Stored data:
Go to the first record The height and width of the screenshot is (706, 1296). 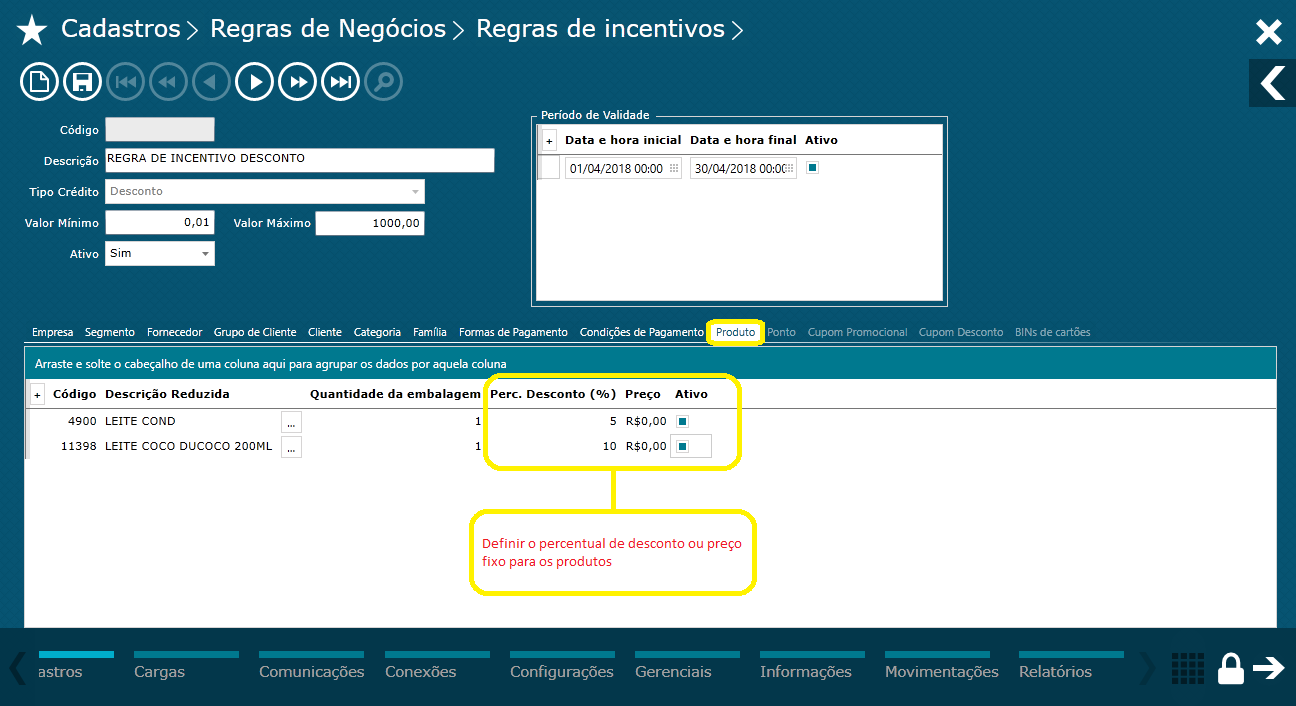coord(125,81)
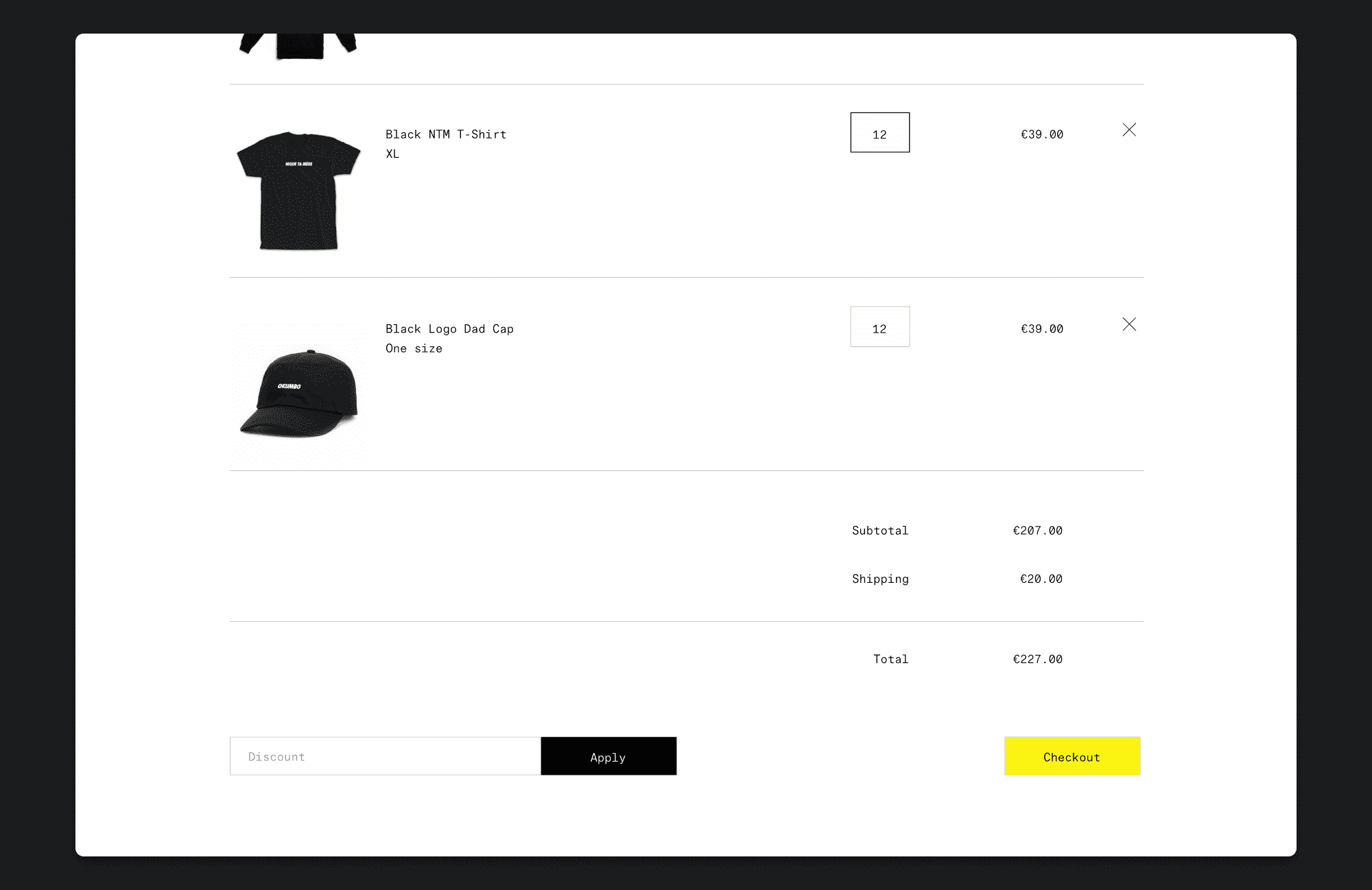Viewport: 1372px width, 890px height.
Task: Click the €227.00 total amount
Action: pos(1037,659)
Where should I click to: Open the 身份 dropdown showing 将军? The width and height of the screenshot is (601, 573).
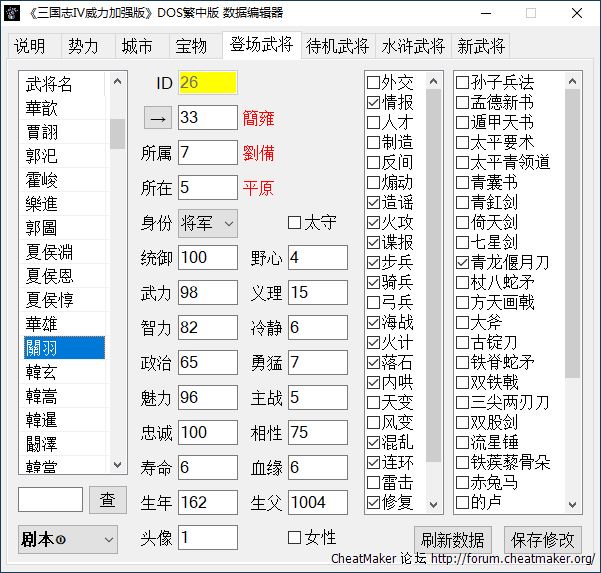208,222
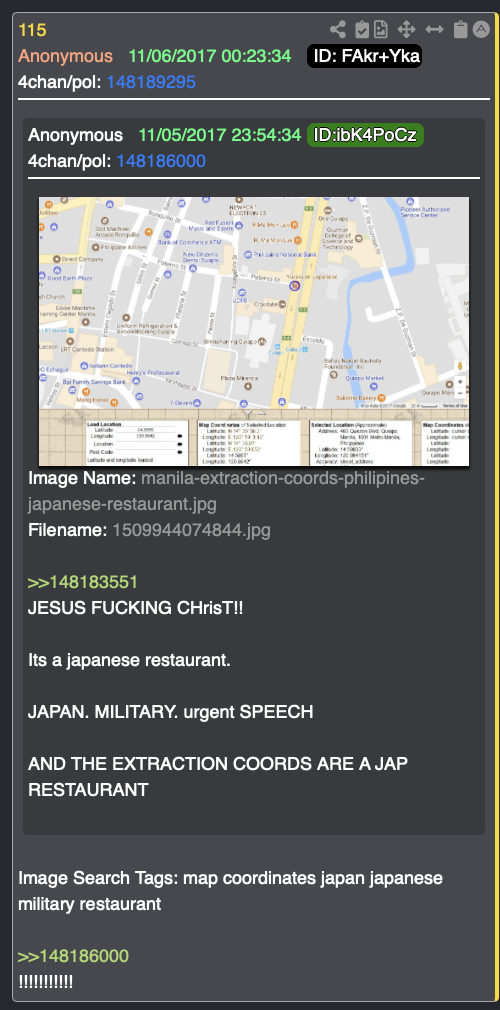
Task: Click post number 115
Action: point(32,30)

### What the exercise asks
Only the lines from the one holding "Where should I" through the last line of the records should be output, please, exactly and without any pictures.

### Response box
Where should I click to: Open the 身份 dropdown showing 将军? The width and height of the screenshot is (601, 573).
208,222
Task: Click post number 115
Action: point(32,30)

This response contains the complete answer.